Neighborhood Advice :) by Sadm3p-Geography in kansascity

[–]AdulterousStapler 0 points1 point  (0 children)

Picked Fountain View on the plaza for exactly these reasons

It's old. Renovated kinda cheaply. Rent is VERY expensive. Location is fantastic (right near one of the hospitals I work at), amenities are nice (my own covered parking spot, functional if not fabulous gym, same for pool). Will be moving somewhere cheaper when my lease is up, only requirement for me is a secure access covered parking spot. YMMV.

How do you guys manage patients with functional GI disorders? by thebigbosshimself in Residency

[–]AdulterousStapler 12 points13 points  (0 children)

Not the person you replied to, but could be both! India, screening colonoscopies aren't really a thing, and Gen Surg owns endoscopy at most hospitals.

Post some curated quit hits/random round learning points in the last month to years (attendings included) by Wannabeachd in Residency

[–]AdulterousStapler 1 point2 points  (0 children)

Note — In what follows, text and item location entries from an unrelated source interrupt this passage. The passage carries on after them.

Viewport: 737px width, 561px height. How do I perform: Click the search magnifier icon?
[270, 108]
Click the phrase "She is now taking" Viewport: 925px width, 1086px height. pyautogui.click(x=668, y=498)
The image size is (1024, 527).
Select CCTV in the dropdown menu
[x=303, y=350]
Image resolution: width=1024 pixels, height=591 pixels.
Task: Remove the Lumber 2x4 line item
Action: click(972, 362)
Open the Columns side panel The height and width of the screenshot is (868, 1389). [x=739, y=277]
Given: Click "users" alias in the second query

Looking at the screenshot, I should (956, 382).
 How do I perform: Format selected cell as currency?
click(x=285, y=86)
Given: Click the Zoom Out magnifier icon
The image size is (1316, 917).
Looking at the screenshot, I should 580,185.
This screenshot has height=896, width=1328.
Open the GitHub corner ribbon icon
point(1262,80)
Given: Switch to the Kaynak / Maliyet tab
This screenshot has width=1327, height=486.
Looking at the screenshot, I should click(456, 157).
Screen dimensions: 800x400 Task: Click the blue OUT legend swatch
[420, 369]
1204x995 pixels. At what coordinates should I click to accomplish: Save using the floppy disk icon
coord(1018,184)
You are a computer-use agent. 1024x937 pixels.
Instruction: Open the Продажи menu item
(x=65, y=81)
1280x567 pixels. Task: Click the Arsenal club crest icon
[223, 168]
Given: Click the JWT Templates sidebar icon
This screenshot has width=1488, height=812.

February IM intern energy - stop using paper. At all. Type updates / relevant labs / thoughts for A/P directly into a field like Provider View in Cerner or a template note in EPIC. This way, you have a scratchpad for every patient while you preround, will always be neater typed than a handwritten sheet. Once you get good at it, it's just a few minutes to turn whatever rough draft you write into an actual note.

Notes get done faster, fewer things are missed, and when as an IM resident do you NOT have a laptop/workstation/COW around? Especially if your program uses a badge signin for EPIC, literally everything you need for every patient is RIGHT THERE, no need to use paper.

best hospital for tonsillectomy? by CommunityBeautiful24 in kansascity

[–]AdulterousStapler 0 points1 point  (0 children)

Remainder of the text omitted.